画像はShutterstockのライセンス許諾により使用

ビットコイン循環経済圏構築の第一歩

前回ビットコイン・レイクの活動事例として、廃油で発電した電気でASICを稼働するマイクロマイニング施設をご紹介しました。

本記事では、ローカルビジネスへのビットコイン導入支援についてご紹介します。

ビットコイン循環経済圏を創るには、まず住人にビットコインを行き渡らせる必要があります。銀行口座を持たない人も多く、取引所で購入してもらうわけにもいきません。現実的な方法は「稼ぐ」です。

ビットコイン・レイクが活動拠点とするパナハッチェルは、観光客を相手に飲食店、お土産物屋を経営したり、トゥクトゥクやタクシーなど移動手段を提供する人が多いので、顧客からの支払いをビットコインで受け取れば、地域に滞留するビットコインを手っ取り早く増やせます。

驚異的スピードで導入が進むビットコイン決済

下図はパナハッチェル中心部の地図です。オレンジ色のピンはビットコイン払い可能な商業施設を示しており、2022年11月時点で約60あります。

ビットコイン決済可能な施設を示した地図(出典:ビットコイン・ビーチ・ウォレット)

ビットコイン・レイクが始動した2022年1月にはゼロだったのが、10ヶ月で60施設まで増えました。

ちなみに、2021年9月にビットコインを法定通貨に採用したエルサルバドルでは、2023年1月時点で首都サンサルバドルでは約40、ビットコイン・ビーチとして知られるエル・ゾンテでは約30の施設でビットコイン決済が可能です(BTC Map)。

また、2022年3月にビットコインを実質法定通貨に採用したスイスのルガーノ市では、2022年12月時点で125施設がビットコイン払いを受け付けています(The State of Bitcoin Adoption in Lugano — December 2022)。ルガーノ市が9ヶ月という短期間のうちにビットコイン決済を急拡大できた裏には、市政府とBitfinex/Tether社という強力な主導力と資金力、さらには2020年に地域経済活性化を目的として導入されたLVGAというスイスフランにペッグした独自ステーブルコインの普及活動の一環で、暗号通貨決済が可能なPOSが既に多くの商業施設に配布されていたという事情があります。

エルサルバドルやルガーノ市と違って、法定通貨ではないビットコインを限られた資金と人的リソース(実質コミュニティリーダー1人)で、ここまで普及させたビットコイン・レイクは驚異的です。
以下、ビットコイン・レイクが実践する地元ビジネスへのビットコイン導入支援をご紹介します。

::::

- **練習問題**
1/ 本文によると、住人にビットコインを行き渡らせる現実的な方法が「稼ぐ」とされるのはなぜですか。1～3文で説明してください。
2/ ビットコイン・レイクについての本文を、最後の文の後から書き継いでください。

::::

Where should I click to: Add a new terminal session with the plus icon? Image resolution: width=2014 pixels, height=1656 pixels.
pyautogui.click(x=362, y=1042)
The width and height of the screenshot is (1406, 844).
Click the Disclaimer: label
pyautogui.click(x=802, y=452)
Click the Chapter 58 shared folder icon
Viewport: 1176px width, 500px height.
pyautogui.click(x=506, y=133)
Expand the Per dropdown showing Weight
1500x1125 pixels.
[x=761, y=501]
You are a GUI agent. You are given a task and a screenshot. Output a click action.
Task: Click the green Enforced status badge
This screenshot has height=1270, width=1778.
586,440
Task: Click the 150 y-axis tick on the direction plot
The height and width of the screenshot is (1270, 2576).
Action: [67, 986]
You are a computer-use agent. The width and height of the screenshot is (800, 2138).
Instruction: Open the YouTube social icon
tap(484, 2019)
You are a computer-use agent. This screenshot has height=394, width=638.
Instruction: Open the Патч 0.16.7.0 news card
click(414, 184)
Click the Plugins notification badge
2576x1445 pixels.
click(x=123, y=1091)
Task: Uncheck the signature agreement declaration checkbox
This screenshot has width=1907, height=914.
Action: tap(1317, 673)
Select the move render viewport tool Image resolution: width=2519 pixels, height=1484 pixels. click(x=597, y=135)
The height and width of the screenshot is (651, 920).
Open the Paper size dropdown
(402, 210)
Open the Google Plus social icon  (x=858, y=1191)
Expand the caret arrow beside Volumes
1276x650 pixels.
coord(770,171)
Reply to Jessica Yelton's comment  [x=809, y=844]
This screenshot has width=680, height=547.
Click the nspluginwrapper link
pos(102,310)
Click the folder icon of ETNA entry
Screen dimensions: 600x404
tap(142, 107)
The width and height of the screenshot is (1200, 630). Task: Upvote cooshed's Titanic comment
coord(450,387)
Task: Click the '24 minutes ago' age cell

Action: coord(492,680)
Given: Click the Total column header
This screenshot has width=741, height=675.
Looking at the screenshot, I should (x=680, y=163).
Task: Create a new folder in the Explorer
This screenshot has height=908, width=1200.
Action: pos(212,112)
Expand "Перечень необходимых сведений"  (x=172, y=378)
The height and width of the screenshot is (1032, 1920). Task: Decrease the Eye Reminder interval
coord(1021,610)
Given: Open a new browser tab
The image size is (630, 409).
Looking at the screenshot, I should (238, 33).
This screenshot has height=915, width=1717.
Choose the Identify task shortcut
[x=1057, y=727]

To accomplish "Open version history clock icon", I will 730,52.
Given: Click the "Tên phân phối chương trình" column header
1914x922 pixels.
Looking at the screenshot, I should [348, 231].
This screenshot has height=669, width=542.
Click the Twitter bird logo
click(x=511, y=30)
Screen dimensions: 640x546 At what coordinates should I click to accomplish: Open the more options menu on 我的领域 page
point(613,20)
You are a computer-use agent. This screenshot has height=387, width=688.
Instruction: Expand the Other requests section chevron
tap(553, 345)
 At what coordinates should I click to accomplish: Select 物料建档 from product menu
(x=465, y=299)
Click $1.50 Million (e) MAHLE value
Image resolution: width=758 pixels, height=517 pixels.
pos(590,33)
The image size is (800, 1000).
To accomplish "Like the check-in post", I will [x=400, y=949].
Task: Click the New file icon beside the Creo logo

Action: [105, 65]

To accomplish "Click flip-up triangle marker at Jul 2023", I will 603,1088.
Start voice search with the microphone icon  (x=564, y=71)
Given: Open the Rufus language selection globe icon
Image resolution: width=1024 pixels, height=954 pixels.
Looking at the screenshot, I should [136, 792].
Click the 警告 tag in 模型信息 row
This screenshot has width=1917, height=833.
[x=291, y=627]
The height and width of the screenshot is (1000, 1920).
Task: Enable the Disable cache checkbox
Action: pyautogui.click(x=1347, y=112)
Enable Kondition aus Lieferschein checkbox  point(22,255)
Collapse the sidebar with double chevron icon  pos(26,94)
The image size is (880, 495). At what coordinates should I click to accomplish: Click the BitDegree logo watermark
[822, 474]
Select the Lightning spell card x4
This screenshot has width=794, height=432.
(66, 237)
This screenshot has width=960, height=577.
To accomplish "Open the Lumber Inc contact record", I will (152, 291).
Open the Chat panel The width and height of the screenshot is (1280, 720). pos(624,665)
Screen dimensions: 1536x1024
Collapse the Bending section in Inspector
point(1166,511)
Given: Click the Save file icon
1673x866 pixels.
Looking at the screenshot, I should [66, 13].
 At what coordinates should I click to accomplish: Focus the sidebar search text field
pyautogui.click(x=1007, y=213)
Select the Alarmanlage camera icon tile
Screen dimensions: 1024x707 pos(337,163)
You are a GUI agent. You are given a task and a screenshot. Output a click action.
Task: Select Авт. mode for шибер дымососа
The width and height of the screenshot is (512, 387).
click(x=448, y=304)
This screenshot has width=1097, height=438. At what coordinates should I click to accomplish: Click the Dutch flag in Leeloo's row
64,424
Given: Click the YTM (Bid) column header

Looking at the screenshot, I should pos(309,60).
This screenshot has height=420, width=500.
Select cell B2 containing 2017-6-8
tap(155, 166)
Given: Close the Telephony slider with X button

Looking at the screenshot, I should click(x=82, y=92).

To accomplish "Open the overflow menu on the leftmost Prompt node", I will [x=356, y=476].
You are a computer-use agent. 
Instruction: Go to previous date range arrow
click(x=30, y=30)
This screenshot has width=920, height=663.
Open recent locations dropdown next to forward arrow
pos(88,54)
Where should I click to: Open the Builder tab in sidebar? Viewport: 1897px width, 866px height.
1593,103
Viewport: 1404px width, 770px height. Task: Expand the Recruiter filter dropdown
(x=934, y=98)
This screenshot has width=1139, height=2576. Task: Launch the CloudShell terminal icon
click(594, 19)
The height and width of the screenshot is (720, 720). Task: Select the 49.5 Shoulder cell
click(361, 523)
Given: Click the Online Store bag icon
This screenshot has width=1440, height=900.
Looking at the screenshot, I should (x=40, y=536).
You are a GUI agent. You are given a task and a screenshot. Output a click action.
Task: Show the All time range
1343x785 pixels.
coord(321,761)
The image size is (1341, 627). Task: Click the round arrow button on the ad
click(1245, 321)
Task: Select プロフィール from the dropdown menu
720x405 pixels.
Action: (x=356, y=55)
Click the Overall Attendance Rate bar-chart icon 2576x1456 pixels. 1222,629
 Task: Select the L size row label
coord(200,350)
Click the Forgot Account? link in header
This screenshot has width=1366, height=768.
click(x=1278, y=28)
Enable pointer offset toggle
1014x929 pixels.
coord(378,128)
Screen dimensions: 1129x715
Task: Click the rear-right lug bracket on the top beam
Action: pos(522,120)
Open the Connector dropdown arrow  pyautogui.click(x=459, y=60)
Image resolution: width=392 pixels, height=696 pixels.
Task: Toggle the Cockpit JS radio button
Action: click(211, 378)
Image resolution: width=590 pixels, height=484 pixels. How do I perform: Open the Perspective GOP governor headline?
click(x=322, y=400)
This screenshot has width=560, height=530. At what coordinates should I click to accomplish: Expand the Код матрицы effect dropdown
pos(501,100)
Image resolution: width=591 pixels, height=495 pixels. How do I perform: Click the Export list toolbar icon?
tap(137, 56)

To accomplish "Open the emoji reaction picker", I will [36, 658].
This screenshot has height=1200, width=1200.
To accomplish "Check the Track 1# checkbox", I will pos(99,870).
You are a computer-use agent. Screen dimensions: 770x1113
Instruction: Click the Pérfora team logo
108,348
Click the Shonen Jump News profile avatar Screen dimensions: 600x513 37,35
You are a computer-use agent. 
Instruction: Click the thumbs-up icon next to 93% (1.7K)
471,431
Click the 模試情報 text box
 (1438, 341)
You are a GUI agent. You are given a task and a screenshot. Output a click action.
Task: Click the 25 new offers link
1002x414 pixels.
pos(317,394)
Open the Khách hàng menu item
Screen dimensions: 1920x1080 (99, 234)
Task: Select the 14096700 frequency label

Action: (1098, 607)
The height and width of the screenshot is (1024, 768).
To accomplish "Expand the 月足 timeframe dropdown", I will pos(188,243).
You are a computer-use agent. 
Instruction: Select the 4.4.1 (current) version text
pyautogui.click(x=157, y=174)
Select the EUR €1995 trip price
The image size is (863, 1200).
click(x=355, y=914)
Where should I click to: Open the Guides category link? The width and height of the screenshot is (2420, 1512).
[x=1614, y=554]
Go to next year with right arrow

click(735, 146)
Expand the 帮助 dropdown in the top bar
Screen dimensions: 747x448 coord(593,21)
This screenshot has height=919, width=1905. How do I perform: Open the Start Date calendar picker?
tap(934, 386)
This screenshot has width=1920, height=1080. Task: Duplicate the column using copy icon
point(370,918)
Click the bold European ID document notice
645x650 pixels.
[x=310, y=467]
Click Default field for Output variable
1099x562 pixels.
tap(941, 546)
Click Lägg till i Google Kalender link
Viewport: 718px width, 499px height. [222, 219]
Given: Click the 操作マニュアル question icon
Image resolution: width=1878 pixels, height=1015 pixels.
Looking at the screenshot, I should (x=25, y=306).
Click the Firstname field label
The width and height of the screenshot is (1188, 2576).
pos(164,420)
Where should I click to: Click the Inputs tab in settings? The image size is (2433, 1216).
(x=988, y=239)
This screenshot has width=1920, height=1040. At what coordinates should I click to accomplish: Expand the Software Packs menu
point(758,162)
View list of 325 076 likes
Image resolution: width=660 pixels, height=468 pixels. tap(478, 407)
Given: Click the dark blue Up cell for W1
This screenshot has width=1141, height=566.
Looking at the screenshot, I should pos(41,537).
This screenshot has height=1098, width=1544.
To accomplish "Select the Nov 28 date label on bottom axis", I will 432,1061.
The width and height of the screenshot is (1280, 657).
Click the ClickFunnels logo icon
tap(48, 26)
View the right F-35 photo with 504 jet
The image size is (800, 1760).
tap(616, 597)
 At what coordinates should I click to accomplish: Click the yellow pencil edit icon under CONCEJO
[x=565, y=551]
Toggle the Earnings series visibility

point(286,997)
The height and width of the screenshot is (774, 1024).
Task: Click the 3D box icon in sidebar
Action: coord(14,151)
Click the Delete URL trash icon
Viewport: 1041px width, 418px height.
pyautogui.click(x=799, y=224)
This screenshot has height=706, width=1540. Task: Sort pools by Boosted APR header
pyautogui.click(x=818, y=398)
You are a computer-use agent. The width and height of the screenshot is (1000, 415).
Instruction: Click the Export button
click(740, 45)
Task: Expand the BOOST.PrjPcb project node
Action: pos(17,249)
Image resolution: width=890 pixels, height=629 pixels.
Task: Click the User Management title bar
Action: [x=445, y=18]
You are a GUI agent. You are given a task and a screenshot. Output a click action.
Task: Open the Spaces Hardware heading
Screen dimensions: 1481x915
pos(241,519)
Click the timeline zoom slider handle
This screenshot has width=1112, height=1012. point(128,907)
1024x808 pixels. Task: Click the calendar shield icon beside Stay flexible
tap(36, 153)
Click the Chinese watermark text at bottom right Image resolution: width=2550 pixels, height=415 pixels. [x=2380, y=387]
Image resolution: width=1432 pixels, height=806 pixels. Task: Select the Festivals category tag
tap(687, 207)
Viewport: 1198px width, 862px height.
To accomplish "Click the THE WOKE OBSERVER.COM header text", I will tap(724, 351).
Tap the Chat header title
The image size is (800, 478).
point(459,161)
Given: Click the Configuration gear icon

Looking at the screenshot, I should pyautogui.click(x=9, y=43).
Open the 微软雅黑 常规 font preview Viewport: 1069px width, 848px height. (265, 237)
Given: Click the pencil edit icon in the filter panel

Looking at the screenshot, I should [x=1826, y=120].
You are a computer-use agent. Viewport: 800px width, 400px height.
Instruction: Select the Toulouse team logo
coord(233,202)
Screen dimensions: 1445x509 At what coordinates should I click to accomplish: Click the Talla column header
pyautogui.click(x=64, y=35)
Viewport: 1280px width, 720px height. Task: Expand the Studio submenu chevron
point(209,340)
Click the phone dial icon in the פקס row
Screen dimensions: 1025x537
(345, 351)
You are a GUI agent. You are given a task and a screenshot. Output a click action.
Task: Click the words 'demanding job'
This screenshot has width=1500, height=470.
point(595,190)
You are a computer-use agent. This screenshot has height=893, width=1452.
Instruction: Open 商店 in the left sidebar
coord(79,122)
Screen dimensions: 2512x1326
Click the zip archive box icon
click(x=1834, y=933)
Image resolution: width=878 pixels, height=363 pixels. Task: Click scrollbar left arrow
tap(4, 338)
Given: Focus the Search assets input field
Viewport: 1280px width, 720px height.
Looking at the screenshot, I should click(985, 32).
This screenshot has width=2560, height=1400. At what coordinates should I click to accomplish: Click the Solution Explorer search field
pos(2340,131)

::::

- **解答**
1/ 銀行口座を持たない住人が多く、取引所でビットコインを購入してもらうわけにもいかないためです。

2/
ローラー作戦で事業主にオレンジピルを配布

オレンジピル(orenge pill、オレンジ色の錠剤)とは、ビットコイナーの間で多用される俗語で、ビットコインに対する理解を促す目的で提供する優良コンテンツを指します。オレンジピルする(orange pilling)という動詞もあり、ビットコインについて情報提供、教育を行うことを意味します。

映画「マトリックス」で、主人公が青い錠剤と赤い錠剤の選択を迫れるシーンにインスパイアされたものです。平穏で快適だけど虚構の世界に戻りたければ青、真実を知り厳しい現実に向き合う覚悟があるなら赤。

ビットコイン前後で世界観、人生観が一変する人が多いことから、この赤い錠剤にビットコインを重ねたのでしょう。赤い錠剤をビットコインカラーのオレンジにフォトショップしたミームを目にしたことがある方も多いのでは?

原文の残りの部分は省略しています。